EXERCISE DESCRIPTION » Count the lines in the items below that contain the string "screenshot", and give only that number.

┄┄┄┄┄┄┄┄┄┄┄┄┄┄┄┄┄┄┄┄

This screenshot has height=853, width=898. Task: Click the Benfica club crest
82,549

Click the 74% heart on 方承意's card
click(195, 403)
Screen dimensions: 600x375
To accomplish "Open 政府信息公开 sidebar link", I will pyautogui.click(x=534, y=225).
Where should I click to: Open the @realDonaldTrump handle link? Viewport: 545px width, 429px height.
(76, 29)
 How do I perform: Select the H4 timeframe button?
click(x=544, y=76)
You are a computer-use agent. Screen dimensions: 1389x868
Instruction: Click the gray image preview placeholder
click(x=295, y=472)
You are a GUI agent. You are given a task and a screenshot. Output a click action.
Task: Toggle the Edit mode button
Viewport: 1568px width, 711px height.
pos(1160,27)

┄┄┄┄┄┄┄┄┄┄┄┄┄┄┄┄┄┄┄┄

FINAL RESULT » 2